**TASK ITEM:** Restate word for word the lines in the listing below, starting at the line containing "For every named target in this 1728×1997" and ending at the line containing "Products (1101, 89)", both included; leave out the rest.

**INPUT RECORDS:**
▶

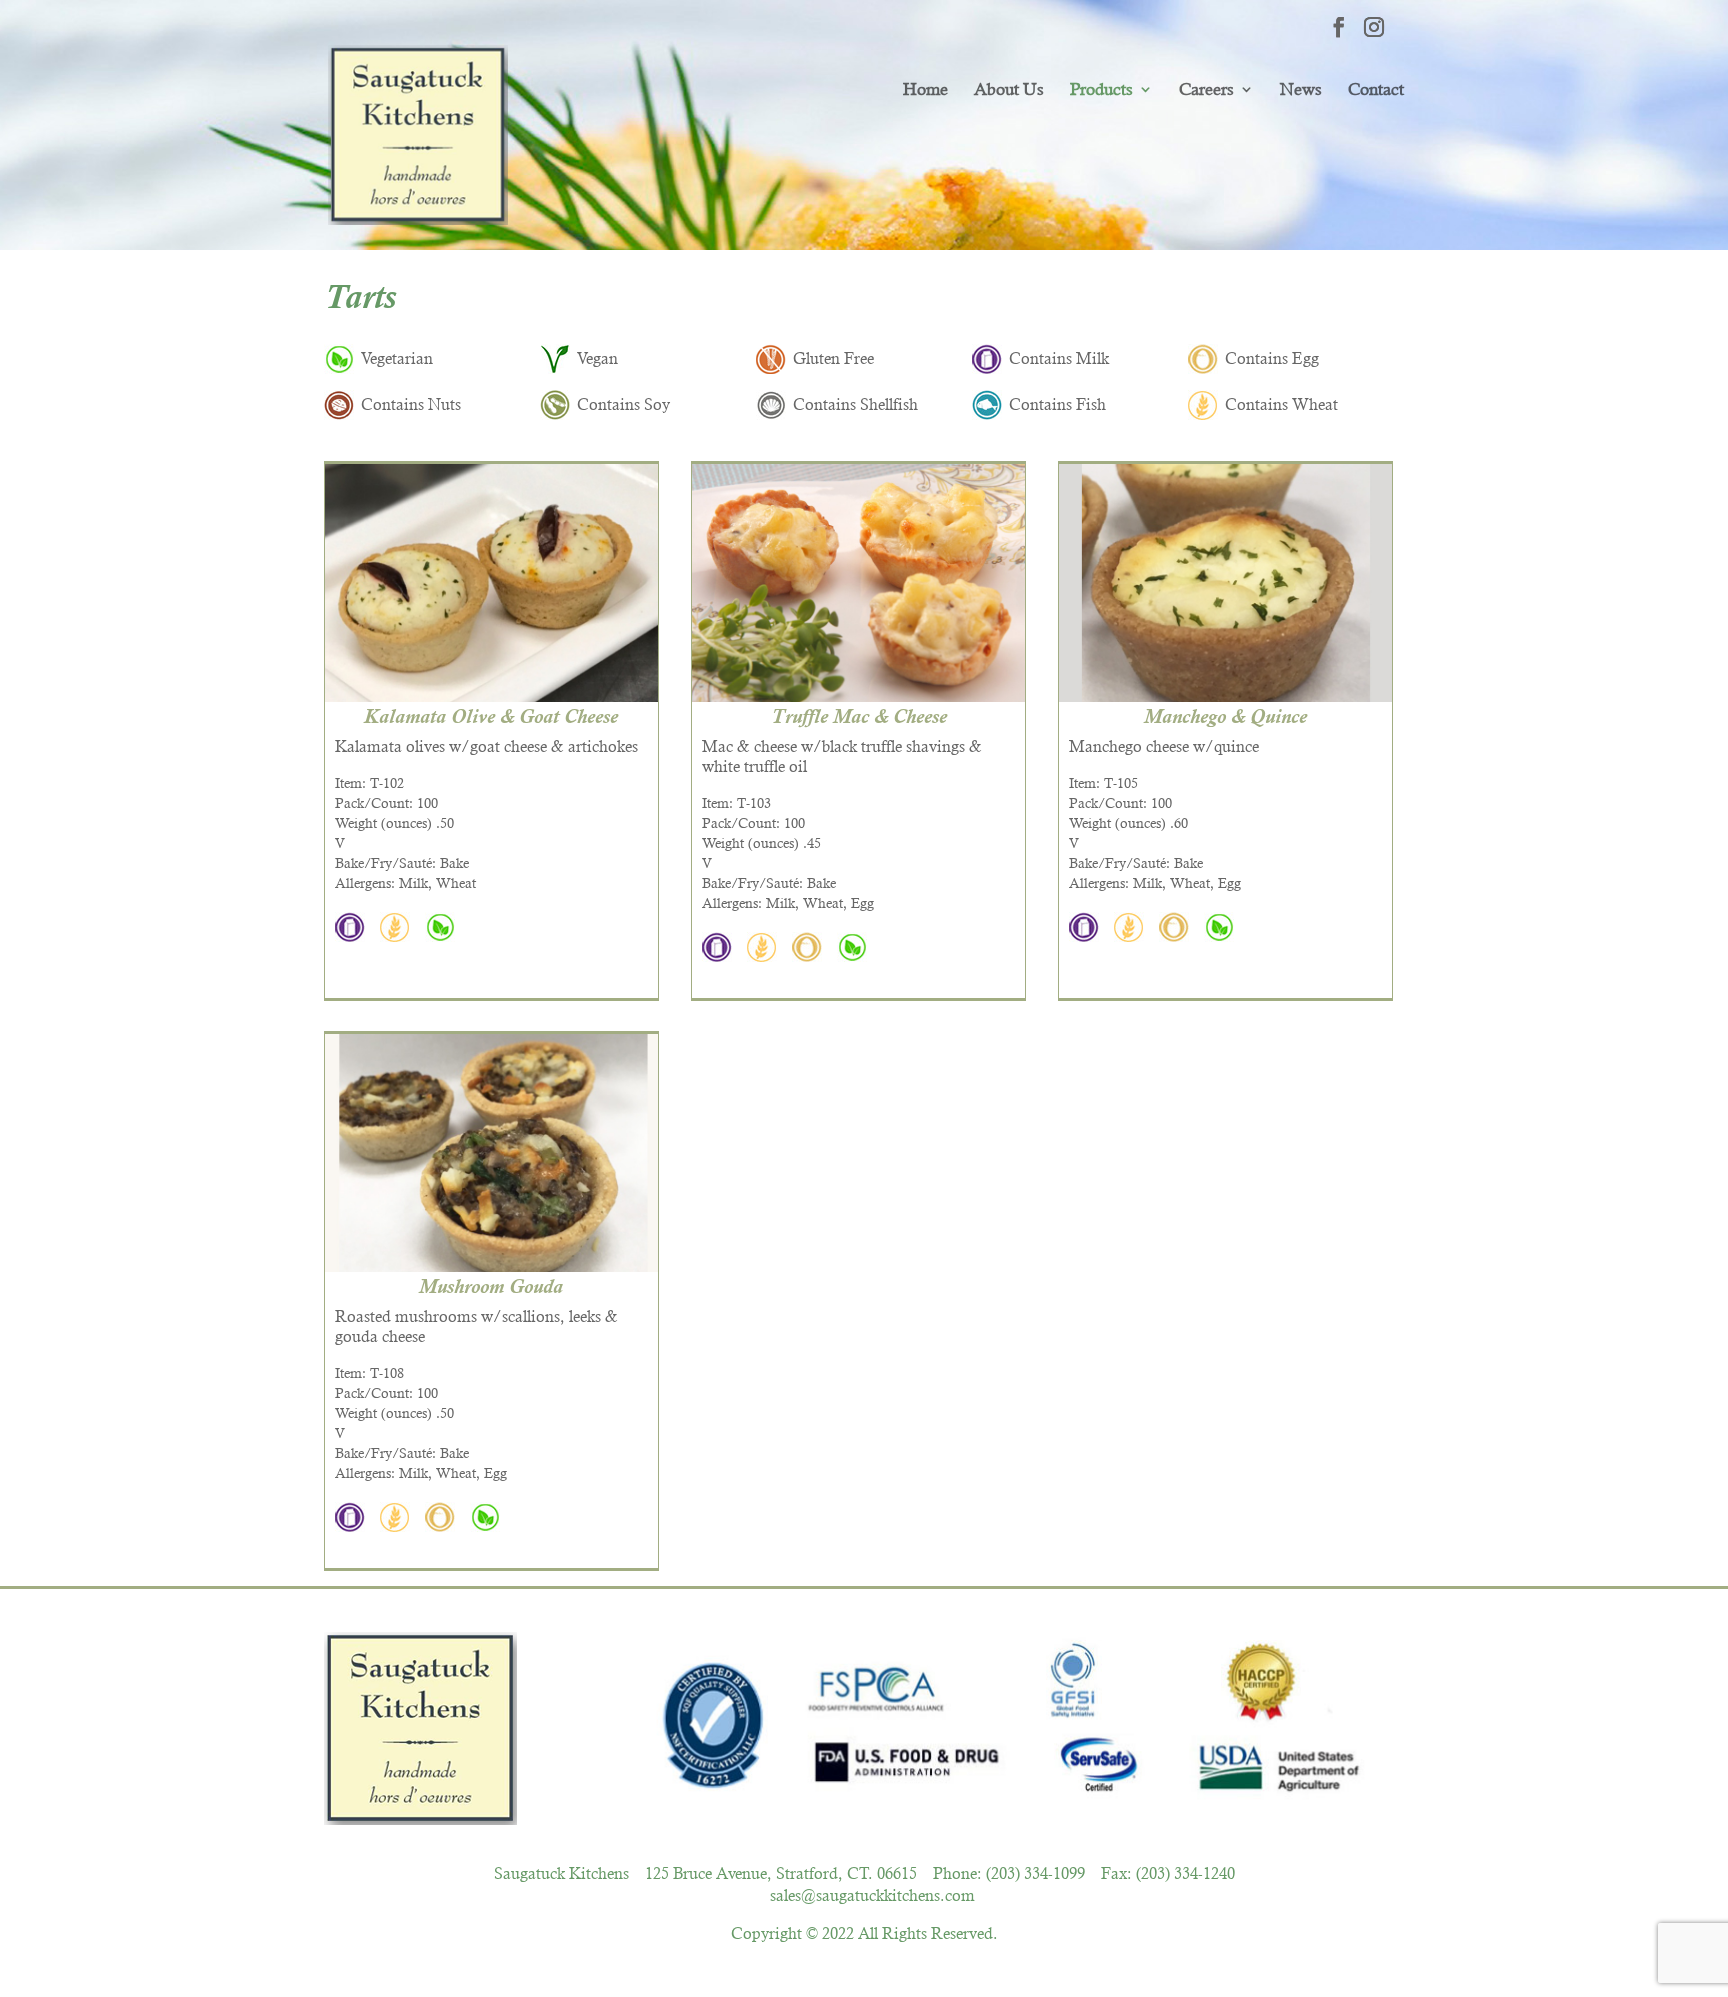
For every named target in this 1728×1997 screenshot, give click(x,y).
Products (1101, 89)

◀
▶

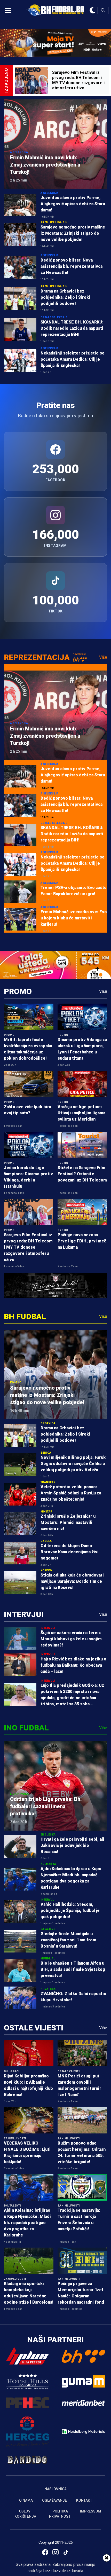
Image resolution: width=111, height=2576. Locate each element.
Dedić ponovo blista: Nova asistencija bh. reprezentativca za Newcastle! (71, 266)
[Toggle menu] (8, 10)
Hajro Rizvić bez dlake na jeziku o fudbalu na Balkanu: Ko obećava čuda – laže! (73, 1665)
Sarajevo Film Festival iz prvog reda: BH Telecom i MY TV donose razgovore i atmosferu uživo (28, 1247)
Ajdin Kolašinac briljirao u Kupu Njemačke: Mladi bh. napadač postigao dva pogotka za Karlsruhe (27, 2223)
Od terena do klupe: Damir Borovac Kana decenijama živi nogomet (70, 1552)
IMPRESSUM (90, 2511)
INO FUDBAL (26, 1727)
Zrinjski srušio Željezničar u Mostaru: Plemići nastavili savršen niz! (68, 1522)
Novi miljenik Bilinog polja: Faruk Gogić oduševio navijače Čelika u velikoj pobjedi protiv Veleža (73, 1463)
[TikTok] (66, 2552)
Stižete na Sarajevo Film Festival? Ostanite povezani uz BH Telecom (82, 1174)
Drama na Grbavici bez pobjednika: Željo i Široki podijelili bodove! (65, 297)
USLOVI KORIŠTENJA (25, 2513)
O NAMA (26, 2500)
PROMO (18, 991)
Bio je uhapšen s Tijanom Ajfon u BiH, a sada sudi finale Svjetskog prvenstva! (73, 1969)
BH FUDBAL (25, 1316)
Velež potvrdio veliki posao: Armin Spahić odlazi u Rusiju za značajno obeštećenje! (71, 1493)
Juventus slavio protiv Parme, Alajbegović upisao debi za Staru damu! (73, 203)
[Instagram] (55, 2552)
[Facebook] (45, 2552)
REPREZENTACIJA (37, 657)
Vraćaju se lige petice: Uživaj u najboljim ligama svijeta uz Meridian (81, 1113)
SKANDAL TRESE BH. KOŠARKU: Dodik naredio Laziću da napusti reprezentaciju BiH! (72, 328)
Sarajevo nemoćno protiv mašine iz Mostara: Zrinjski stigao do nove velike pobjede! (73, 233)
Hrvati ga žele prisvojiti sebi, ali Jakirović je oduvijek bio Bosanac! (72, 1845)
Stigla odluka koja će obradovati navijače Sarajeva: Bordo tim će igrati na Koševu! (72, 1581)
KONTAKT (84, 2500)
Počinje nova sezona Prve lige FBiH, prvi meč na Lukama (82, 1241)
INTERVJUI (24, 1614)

◀
▶

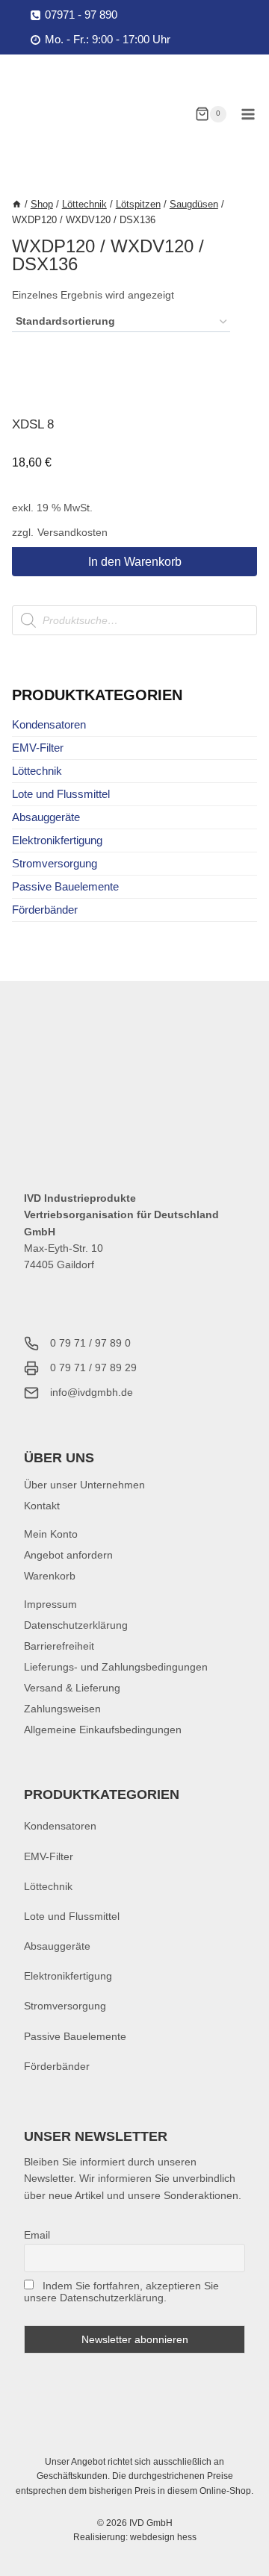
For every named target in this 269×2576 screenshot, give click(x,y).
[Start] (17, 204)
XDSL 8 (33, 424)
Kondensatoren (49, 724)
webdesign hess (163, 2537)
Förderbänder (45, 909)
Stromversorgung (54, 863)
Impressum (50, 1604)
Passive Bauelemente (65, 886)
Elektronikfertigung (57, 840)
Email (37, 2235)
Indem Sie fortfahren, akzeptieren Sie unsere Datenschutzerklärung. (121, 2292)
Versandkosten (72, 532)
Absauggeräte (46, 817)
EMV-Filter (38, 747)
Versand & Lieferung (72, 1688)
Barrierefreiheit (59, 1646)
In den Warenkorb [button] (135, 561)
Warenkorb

◀

**RESULT OF THE EXERCISE:**
For every named target in this 1728×1997 screenshot, give click(x,y).
Products (1101, 89)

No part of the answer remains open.